■ INSTRUCTIONS TO FOLLOW ■
Return every one of the lines below word for word, with no changes.

■ Stored items from a collection ■
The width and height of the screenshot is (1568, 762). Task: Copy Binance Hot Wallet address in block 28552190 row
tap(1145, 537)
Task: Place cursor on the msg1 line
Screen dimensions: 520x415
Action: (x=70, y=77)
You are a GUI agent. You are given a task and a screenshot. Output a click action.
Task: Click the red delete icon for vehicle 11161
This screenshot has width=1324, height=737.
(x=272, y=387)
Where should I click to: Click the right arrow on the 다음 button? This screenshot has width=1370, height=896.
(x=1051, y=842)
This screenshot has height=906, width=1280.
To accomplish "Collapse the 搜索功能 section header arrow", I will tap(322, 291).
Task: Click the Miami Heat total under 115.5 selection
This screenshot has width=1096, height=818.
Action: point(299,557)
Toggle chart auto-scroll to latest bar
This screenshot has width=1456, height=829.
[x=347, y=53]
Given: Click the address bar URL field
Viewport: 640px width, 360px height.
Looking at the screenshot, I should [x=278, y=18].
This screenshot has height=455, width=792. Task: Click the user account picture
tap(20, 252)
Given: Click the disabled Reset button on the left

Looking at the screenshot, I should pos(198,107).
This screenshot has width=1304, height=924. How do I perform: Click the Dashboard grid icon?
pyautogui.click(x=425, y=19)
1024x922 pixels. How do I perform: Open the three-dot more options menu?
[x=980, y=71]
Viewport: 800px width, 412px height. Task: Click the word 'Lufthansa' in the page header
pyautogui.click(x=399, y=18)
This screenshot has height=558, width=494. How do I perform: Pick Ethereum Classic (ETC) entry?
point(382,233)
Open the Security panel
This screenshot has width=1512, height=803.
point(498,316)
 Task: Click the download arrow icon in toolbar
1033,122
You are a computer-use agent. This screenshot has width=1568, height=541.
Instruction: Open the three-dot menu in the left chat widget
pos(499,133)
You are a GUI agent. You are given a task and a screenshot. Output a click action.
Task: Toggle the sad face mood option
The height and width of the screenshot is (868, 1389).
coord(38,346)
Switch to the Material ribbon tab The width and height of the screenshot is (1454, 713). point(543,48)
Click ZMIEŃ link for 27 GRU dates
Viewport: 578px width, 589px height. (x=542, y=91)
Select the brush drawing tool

■ SOLVED PROBLEM ■
The width and height of the screenshot is (1568, 762). Task: Copy Binance Hot Wallet address in block 28552190 row
tap(1145, 537)
Task: Place cursor on the msg1 line
Screen dimensions: 520x415
Action: (x=70, y=77)
You are a GUI agent. You are given a task and a screenshot. Output a click action.
Task: Click the red delete icon for vehicle 11161
This screenshot has width=1324, height=737.
(x=272, y=387)
Where should I click to: Click the right arrow on the 다음 button? This screenshot has width=1370, height=896.
(x=1051, y=842)
This screenshot has height=906, width=1280.
To accomplish "Collapse the 搜索功能 section header arrow", I will tap(322, 291).
Task: Click the Miami Heat total under 115.5 selection
This screenshot has width=1096, height=818.
Action: point(299,557)
Toggle chart auto-scroll to latest bar
This screenshot has width=1456, height=829.
[x=347, y=53]
Given: Click the address bar URL field
Viewport: 640px width, 360px height.
Looking at the screenshot, I should [x=278, y=18].
This screenshot has height=455, width=792. Task: Click the user account picture
tap(20, 252)
Given: Click the disabled Reset button on the left

Looking at the screenshot, I should pos(198,107).
This screenshot has width=1304, height=924. How do I perform: Click the Dashboard grid icon?
pyautogui.click(x=425, y=19)
1024x922 pixels. How do I perform: Open the three-dot more options menu?
[x=980, y=71]
Viewport: 800px width, 412px height. Task: Click the word 'Lufthansa' in the page header
pyautogui.click(x=399, y=18)
This screenshot has height=558, width=494. How do I perform: Pick Ethereum Classic (ETC) entry?
point(382,233)
Open the Security panel
This screenshot has width=1512, height=803.
point(498,316)
 Task: Click the download arrow icon in toolbar
1033,122
You are a computer-use agent. This screenshot has width=1568, height=541.
Instruction: Open the three-dot menu in the left chat widget
pos(499,133)
You are a GUI agent. You are given a task and a screenshot. Output a click action.
Task: Toggle the sad face mood option
The height and width of the screenshot is (868, 1389).
coord(38,346)
Switch to the Material ribbon tab The width and height of the screenshot is (1454, 713). point(543,48)
Click ZMIEŃ link for 27 GRU dates
Viewport: 578px width, 589px height. (x=542, y=91)
Select the brush drawing tool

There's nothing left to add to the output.